„(No) privacy by default? German court finds Facebook in breach of data protection law” – Beitrag von RA Mirko Brüß für „TheIPKat”

The IPKat vom 15.02.2018

In einem aktuellen Beitrag für das englische IP-Newsblog „The IPKat” erläutert Rechtsanwalt Mirko Brüß eine Entscheidung des Landgerichts Berlin, die aufgrund einer Klage des Verbraucherzentrale Bundesverbands (vzbv) gegen das soziale Netzwerk Facebook erging.

Der Dachverband der Verbraucherzentralen hatte zahlreiche Klauseln in Facebooks AGB beanstandet und zu großen Teilen Recht bekommen. Daneben ging es auch um den sog. „Klarnamenzwang“, also die Vorschrift Facebooks, dass Nutzer sich nur mit ihrem echten Namen bei dem Netzwerk anmelden dürfen.


„The District Court of Berlin ruled that several of Facebook’s default settings violated users’ right to privacy due to a lack of consent by the users. Also, the court found that German users are not obliged to use their real names for their Facebook profiles. On the other hand, the judges permitted Facebook’s claim that the service is ‘free, and always will be’.

VZBV asked the court to rule upon 26 asserted breaches of data protection, privacy, competition and civil law. 14 of the claims were granted and 12 denied. For the sake of brevity, this Kat will focus on the most interesting aspects of the 37 page judgment.

Jurisdiction and applicable law

The judges first look at their jurisdiction over the case and affirmed it on the grounds of Art. 7(2) of Regulation No 1215/2012. Next, they determined which law regulates the conflict. Facebook argued that due to their operation from Ireland, only Irish law would apply to the case. The court disagreed, and found both German competition law and data protection law applicable. Referring to Art. 6(1) and Art. 4 of the Regulation No 864/2007 the judges stated that due to the availability of Facebook via their www.facebook.de domain and the availability of German as a language for the website, it is likely that the collective interests of consumers in Germany would be affected, so that the German Law on Unfair Competition (Gesetz gegen den unlauteren Wettbewerb, UWG) is applicable. Furthermore, Art. 4 (1a, c) of the Data Protection Directive would result in German data protection law being relevant for the case.

Lack of informed consent

Next, the judges looked at several default settings that were made by Facebook during the creation of a new account and find five of them to be unlawful. One of these setting affected the question whether a link to the user’s profile will be shared with search engines. Another setting affected the Facebook App for mobile phones, where a user could choose if he wants his location to be shared with contacts during chat. These settings (as well as the other ones the court found unlawful) were activated by default. The judges found that this constituted a breach of German Data Protection law, specifically §§ 4, 4a (1) 1, 28 (3) 1 Bundesdatenschutzgesetzt (BDSG), as well as § 13 (1) 1, 2 of the German Telemedia Act (TMG).

=== Das Ausgangsmaterial ===
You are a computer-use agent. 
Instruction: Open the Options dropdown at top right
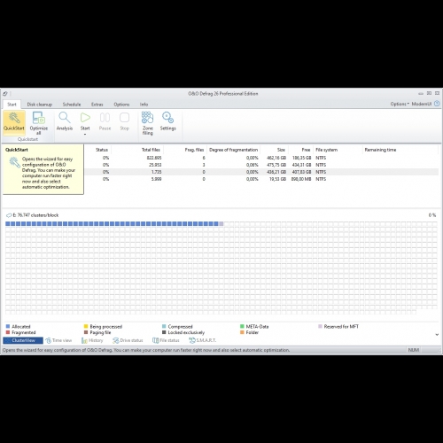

=== Die Aufgabe ===
Schreib aus dem Beitrag zum Facebook-Urteil des Landgerichts Berlin alles ab „VZBV asked the“ bis hinunter zu „37 page judgment.“ wortgetreu ab.

=== Die Lösung ===
VZBV asked the court to rule upon 26 asserted breaches of data protection, privacy, competition and civil law. 14 of the claims were granted and 12 denied. For the sake of brevity, this Kat will focus on the most interesting aspects of the 37 page judgment.